During a trip to London, England in February 1989, Bob visited the Victoria and Albert Museum and, for the first time, saw this figurine, "Moor with Spanish Horse" and the Meissen "Cherry Pickers."
GENERAL: Bob carved this first wax, about 1-1/4 inches high, from the piece of wax given him by a dentist friend, Dr. Richard Ellis. In 1977 this was tiny for Bob! After carving for many hours, he took the figurine to a local jeweler, who made the mold and cast it. Bob took the rough bronze home to smooth it with his bench grinder, then primed it in white and began to paint his sculpture using a picture in a book as a guide. he used four different colors, so the owner could select a matching color to go with her doll house. He did not use glazes with these first pieces. They were painted opaquely.
He was disappointed in this first effort because some details he had cut into the wax did not reproduce in the finished piece. He had not cut them deeply enough into the wax. The face had no detail and other cuts on the base did not reproduce.
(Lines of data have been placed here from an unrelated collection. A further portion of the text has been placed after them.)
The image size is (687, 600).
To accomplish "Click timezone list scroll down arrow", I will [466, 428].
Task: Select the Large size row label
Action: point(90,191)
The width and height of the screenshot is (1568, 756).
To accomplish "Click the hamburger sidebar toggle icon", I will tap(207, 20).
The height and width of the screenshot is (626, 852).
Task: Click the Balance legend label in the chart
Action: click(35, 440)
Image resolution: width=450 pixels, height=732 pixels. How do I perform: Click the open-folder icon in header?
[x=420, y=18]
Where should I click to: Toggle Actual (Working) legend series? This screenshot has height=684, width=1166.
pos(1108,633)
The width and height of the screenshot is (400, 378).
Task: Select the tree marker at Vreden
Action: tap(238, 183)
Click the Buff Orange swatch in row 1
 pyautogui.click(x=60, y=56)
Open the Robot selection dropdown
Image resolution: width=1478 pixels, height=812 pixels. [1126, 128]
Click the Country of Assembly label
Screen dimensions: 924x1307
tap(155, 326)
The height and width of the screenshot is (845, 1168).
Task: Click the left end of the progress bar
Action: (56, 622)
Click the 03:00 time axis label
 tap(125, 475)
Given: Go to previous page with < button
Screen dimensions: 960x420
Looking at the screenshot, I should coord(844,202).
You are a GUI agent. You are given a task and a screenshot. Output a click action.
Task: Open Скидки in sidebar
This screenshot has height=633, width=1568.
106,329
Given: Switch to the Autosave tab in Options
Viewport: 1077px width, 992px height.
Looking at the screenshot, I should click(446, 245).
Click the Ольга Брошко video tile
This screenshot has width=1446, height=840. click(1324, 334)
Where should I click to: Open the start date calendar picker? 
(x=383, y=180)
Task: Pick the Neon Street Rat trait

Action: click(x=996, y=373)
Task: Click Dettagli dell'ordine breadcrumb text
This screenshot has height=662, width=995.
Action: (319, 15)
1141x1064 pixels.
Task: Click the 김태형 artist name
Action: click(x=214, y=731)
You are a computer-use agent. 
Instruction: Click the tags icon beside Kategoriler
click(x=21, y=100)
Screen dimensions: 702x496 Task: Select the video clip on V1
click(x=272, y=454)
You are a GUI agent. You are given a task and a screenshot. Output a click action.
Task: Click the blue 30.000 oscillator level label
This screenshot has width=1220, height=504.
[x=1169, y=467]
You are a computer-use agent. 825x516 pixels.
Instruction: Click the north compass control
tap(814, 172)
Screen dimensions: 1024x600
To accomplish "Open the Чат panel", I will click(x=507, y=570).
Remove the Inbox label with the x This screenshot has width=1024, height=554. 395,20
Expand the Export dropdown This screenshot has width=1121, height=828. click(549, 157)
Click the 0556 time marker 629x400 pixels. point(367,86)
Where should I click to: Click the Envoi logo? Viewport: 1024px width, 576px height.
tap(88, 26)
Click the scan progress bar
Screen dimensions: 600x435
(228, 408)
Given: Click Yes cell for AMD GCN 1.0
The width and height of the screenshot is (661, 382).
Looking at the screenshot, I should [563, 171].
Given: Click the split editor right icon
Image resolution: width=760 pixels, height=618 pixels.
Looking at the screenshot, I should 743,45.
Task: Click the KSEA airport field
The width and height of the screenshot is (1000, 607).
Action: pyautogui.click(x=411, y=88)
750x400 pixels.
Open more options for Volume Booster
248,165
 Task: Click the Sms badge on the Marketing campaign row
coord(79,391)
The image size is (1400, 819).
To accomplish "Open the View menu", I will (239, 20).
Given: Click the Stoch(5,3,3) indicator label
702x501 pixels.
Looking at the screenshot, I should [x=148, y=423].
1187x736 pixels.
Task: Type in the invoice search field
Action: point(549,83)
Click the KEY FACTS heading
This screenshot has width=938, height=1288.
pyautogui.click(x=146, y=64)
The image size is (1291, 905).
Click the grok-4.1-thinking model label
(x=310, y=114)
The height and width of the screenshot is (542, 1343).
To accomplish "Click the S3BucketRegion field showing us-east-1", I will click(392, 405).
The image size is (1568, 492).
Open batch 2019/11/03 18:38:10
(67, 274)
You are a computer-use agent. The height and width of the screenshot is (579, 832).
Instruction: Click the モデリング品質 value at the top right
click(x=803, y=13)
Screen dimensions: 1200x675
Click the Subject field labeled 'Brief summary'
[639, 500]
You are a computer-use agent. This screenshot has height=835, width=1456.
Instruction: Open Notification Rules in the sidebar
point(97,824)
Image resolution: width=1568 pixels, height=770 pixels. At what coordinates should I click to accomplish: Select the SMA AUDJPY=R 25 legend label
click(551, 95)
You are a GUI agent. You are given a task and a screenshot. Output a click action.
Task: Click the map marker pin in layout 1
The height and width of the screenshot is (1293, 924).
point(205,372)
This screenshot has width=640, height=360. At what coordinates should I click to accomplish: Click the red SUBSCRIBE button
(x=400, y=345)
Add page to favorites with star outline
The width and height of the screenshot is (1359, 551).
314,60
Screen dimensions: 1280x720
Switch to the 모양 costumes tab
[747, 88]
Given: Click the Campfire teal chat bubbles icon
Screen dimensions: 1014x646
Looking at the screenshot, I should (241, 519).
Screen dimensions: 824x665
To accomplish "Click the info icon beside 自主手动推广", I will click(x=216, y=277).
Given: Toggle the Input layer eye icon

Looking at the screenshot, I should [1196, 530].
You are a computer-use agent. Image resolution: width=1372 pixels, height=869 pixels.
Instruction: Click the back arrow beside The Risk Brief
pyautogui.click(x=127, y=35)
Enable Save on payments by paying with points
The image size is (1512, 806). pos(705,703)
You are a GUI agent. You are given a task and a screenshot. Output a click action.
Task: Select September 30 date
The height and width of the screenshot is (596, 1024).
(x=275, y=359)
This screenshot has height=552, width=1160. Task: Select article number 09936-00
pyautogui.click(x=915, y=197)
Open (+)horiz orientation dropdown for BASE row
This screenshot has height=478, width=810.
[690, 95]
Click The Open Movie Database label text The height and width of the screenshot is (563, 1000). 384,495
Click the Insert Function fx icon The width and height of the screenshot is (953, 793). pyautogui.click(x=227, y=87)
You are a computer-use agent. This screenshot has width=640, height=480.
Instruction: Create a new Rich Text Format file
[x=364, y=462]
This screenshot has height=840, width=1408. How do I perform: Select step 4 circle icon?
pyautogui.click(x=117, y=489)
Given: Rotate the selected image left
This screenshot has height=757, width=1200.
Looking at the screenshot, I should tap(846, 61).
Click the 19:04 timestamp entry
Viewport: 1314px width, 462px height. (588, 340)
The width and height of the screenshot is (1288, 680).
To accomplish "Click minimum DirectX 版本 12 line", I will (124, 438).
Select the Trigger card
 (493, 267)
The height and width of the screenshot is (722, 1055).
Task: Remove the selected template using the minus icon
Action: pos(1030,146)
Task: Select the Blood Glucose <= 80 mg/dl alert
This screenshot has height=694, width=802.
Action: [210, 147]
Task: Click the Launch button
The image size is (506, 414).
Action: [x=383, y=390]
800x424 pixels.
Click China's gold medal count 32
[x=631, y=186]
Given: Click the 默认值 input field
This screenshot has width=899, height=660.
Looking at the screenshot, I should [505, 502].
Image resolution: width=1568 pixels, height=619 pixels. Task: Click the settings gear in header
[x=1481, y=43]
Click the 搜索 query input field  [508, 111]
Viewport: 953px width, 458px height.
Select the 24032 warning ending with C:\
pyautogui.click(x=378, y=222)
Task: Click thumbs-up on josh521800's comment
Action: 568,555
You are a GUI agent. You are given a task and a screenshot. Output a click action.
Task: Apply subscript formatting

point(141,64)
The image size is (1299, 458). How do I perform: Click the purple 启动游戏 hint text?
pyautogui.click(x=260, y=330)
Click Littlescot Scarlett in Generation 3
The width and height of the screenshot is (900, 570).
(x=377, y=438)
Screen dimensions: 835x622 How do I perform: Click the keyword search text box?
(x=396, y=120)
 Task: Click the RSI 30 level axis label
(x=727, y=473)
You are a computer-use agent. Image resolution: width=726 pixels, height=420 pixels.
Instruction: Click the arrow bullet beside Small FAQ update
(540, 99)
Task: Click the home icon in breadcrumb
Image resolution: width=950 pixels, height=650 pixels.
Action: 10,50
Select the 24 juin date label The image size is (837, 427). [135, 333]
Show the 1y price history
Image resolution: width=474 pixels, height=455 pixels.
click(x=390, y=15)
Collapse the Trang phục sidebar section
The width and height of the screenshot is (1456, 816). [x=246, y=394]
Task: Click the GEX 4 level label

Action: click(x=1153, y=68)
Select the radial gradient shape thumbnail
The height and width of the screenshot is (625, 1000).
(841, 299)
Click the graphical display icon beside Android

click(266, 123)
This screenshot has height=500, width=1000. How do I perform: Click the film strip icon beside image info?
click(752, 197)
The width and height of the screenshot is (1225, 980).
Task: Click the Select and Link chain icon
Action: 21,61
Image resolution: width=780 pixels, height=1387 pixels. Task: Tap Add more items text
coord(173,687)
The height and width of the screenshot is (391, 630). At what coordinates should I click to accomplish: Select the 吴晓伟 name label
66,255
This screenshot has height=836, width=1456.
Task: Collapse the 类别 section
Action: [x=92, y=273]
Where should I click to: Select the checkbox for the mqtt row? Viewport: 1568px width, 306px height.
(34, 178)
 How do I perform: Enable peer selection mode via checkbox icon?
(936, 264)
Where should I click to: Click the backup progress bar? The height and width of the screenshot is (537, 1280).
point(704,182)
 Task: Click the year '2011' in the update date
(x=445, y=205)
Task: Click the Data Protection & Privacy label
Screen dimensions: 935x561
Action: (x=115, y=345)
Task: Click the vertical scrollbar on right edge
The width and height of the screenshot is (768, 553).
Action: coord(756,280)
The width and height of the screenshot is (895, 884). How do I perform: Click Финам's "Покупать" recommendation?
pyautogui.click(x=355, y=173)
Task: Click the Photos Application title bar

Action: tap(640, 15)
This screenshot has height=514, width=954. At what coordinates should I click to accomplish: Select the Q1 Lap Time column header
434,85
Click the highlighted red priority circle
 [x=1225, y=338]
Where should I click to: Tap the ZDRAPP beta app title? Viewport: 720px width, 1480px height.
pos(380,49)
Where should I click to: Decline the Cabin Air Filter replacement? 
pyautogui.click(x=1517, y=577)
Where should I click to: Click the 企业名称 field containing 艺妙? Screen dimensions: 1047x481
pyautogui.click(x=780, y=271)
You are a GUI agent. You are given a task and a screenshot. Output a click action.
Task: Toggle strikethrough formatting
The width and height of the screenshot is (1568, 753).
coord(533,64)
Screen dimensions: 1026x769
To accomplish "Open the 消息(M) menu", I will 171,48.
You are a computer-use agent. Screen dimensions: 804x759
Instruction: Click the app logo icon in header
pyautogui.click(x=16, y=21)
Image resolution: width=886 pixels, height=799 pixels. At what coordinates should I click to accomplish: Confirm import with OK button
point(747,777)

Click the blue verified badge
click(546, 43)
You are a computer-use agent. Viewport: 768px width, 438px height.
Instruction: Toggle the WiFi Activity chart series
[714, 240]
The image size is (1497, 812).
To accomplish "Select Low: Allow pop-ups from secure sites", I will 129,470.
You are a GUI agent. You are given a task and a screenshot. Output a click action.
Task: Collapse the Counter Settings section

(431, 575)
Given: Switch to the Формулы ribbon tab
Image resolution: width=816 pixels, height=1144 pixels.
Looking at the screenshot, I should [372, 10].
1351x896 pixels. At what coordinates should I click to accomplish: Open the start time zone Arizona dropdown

He even had to paint on the eyes in pink so that they could be seen. The figurine had the form of a lady in a dress, but generally was just rounded. It was stiffly done, and, as Bob lamented, "There was no one home inside."
The important lesson here was that he could do something with this technique.
Ten figurines were cast in bronze; three were painted in blue, three in pink, three in green, and one in brown. (Bob has the brown piece in his personal collection.)
There were also three more (free-standing type) cast in sterling silver - issue price and whereabouts unknown.
SIGNED: These were all signed "R.O." on the bottom because his brush was too big to sign his name.
STRONG POINTS: His first figurine to prove he could produce sculptures with this process.
WEAK POINTS: Lack of detail due to not carving deeply enough, which was due to tool limitations and his lack of experience.
VARIATIONS: Not enough made to have known variations.
The above is an excerpt from The Goebel Miniatures of Robert Olszewski: An Authoritative Reference & Price Guide, 1989, Collectibles Reference Press by Dick Hunt
Lady With An Urn: The very first figurine that Bob carved was "The Lady with an Urn." He created the figurine froma picture in his art book using an 8-penny carpentry naila nd a screwdriver to carve the wax. Although "stifly" done, Bob learned that he could produce better figurines. These were signed "R.O." as the brush he used at the time was too large to sign "Olszewski" as he does today. Only ten of these figurines were produced: one brown; three green; three blue and three pink).